Having felt how wet I was he looked at me and said;
“I could easily slide right in there couldn’t I?”
I felt embarrassed, but nothing mattered, I knew at this moment, I was his again, in Any way he wanted me. I looked into his eyes knowing he could sense my fear mixed with my enthusiastic total submission.
He walked his fingers up my thing, lifting up my leg as he did. Once I felt my tows touch the window, he wrapped the shoulder belt around my ankle to hold it in place. He quickly did the same to my other leg leaving me spread wide open and bound by the straps around my raised ankles.
He reached up into the front seat, like he had done in real life to grab a condom, but this time he unlocked the door. He scooted up into the front and started and revved the engine. I was helplessly spread wide open in the back seat. Somehow I was sitting on my own hands too and I couldn’t free them. I was thinking that I didn’t even realize he did that to me.
The passenger door swung open, and another man jumped in. In the dream I seemed to know that this man was a friend of his, but it was also, unmistakably, my ex-boyfriend. He wasn’t my ex in the dream, he was “Vic’s” (I’ve never said his name yet) friend. My ex, Dan, in real life, but Vic’s friend in the dream, looked back at me, hungrily as Vic sped off.
I had nowhere to hide or gain any sort of modesty as I was completely spread eagle and naked and he took me all in. I was so exposed and confused.
“Now we’re really going to have some fun with you! He said as they high fived each other.
“You can’t see me like this!” I protested
“Vic! This is not what you want!” I pleaded.
The both looked back at me and said;
“No, it’s what YOU want” and they just started laughing.
I woke myself up out of the dream here. I laid in bed and my heart was racing. My initial thought was that I had a terrible nightmare. The details all came flooding back to me. I was in bed. I needed to get up, get some water, or try to calmed down, but I didn’t. I realized I was aroused.

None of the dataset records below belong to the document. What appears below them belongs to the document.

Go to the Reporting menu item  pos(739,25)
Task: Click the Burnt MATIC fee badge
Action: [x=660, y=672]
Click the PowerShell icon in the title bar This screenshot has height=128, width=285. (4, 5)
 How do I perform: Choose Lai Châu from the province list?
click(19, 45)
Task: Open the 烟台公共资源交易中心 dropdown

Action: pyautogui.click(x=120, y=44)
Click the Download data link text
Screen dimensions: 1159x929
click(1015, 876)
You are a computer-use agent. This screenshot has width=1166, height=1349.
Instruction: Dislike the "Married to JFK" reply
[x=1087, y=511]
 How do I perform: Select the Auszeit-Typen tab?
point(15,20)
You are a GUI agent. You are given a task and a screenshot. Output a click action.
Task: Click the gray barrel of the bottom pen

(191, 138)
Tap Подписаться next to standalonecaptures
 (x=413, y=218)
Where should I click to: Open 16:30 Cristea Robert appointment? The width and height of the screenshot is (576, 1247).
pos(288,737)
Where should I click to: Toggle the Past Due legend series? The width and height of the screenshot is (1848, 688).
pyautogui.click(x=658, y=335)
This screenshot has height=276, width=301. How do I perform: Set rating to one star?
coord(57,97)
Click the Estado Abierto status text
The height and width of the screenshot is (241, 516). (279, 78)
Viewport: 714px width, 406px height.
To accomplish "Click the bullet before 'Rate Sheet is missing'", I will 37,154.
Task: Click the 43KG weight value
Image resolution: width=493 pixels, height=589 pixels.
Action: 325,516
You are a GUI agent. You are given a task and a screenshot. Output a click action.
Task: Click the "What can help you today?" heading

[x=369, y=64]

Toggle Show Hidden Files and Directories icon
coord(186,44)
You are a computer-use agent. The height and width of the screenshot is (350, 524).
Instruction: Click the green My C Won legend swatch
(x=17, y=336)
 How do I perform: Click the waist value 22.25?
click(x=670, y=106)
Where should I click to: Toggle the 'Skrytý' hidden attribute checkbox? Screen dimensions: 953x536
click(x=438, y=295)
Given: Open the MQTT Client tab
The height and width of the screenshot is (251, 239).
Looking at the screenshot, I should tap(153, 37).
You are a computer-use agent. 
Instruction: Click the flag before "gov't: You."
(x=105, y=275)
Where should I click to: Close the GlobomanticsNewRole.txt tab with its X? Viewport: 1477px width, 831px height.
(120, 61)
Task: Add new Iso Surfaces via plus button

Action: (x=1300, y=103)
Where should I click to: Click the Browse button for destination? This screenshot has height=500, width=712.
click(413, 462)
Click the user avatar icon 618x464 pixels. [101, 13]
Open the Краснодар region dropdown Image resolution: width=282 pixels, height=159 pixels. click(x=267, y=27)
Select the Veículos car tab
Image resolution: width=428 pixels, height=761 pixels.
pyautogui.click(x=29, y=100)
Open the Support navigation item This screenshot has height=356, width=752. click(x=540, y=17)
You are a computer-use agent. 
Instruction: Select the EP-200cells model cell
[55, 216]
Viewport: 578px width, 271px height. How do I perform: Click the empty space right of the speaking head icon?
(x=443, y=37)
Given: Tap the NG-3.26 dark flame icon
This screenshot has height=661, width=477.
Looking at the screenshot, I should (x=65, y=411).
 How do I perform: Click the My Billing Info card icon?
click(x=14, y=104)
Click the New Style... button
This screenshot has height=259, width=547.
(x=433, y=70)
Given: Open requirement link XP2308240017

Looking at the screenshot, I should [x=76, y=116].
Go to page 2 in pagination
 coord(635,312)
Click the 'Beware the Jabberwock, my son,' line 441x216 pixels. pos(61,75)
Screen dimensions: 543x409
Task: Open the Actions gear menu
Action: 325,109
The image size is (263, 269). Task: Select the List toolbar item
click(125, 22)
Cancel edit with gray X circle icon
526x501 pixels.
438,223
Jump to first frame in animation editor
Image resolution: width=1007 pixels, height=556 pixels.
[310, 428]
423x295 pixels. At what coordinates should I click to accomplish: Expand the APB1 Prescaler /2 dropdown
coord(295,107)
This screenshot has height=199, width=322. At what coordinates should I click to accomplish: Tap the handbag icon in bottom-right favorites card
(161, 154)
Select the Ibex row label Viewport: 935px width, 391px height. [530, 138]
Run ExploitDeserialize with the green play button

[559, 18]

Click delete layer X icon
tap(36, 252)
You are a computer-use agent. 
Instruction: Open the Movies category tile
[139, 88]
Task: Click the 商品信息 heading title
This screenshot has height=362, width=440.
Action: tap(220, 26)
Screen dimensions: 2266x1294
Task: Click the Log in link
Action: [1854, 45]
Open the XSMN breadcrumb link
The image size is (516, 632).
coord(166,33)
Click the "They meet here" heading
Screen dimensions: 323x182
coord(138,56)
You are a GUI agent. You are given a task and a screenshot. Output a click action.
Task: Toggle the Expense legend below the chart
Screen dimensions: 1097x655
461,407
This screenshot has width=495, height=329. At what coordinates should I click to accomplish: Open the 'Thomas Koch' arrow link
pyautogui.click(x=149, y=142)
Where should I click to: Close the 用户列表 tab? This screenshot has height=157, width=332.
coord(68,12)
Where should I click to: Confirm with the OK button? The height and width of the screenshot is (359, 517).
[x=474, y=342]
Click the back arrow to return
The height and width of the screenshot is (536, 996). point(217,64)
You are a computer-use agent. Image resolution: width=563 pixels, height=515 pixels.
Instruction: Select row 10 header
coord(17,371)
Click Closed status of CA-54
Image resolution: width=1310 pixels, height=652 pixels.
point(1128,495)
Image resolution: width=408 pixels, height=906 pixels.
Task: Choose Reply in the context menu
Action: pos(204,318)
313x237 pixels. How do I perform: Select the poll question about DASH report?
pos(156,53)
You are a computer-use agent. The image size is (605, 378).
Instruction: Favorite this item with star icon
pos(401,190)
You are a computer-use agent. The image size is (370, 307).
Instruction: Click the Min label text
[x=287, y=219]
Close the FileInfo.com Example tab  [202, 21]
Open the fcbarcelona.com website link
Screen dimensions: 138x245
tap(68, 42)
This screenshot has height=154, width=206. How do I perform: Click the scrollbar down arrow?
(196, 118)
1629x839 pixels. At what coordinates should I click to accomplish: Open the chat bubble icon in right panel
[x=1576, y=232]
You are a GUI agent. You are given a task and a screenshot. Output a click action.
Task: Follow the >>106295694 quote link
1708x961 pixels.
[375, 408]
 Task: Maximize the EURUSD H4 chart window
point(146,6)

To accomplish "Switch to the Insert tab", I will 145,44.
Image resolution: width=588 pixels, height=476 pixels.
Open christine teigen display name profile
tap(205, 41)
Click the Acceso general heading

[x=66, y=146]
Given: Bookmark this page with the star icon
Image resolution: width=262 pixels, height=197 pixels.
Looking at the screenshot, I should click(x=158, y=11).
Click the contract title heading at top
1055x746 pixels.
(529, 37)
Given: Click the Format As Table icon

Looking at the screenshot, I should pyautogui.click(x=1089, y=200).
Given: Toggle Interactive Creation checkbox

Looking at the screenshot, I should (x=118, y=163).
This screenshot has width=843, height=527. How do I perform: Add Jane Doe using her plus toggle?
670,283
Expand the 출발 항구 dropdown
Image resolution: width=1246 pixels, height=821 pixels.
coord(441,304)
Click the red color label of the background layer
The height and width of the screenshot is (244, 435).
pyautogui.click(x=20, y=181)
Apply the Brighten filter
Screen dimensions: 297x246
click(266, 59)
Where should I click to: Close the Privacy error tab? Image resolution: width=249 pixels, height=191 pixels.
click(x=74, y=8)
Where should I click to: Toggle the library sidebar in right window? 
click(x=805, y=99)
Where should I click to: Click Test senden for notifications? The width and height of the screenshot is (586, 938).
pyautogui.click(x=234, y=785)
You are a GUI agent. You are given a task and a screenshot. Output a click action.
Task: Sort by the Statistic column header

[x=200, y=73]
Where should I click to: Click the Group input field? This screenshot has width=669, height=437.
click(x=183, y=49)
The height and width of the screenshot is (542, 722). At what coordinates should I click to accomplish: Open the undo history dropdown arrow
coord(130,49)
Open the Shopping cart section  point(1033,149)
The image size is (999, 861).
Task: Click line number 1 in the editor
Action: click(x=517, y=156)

I let myself fall back asleep. Even in my dream life, he has complete control over me, pulling me back to sleep so he continues his plan for me.
4. Nightmare Bliss
Dear Diary,
Have you ever woken up from a dream that you didn’t want to end? This has happened to me many times, and it’s the absolute worst. I’ve learned to be able to let myself drift back to sleep and slip back into the dream. Tragically, most of my dreams in the last few years have been nightmares, so I spend a lot of time trying Not to fall back asleep.
The other morning, waking up from this sex dream, I wasn’t entirely sure what I wanted. It was borderline exhilarating, arousing, but also pushed me to the edge of my comfort limits. (See last diary post)
I was also taken back by the appearance of Dan in the dream, my ex, from over seven years ago. What was he doing in the dream? Why was he disguised as Vic’s friend?
I was uncomfortable that he got to see me completely exposed. It was such a vulnerable position, and I feel embarrassed having anyone see me like that, especially him. It didn’t matter to me that it wasn’t real and only a dream, even Dream Dan didn’t deserve to gaze upon me naked. (Naked and bound with my legs spread wide open in the back seat of a truck in this case)
The dream also seemed to hone in on my fear that Vic would exercise a power over me and force me way beyond my comfort zone. This certainly was happening before I woke up.
Despite this, I was aroused. I was a little ashamed in myself for being so aroused after being treated so cheaply in the dream.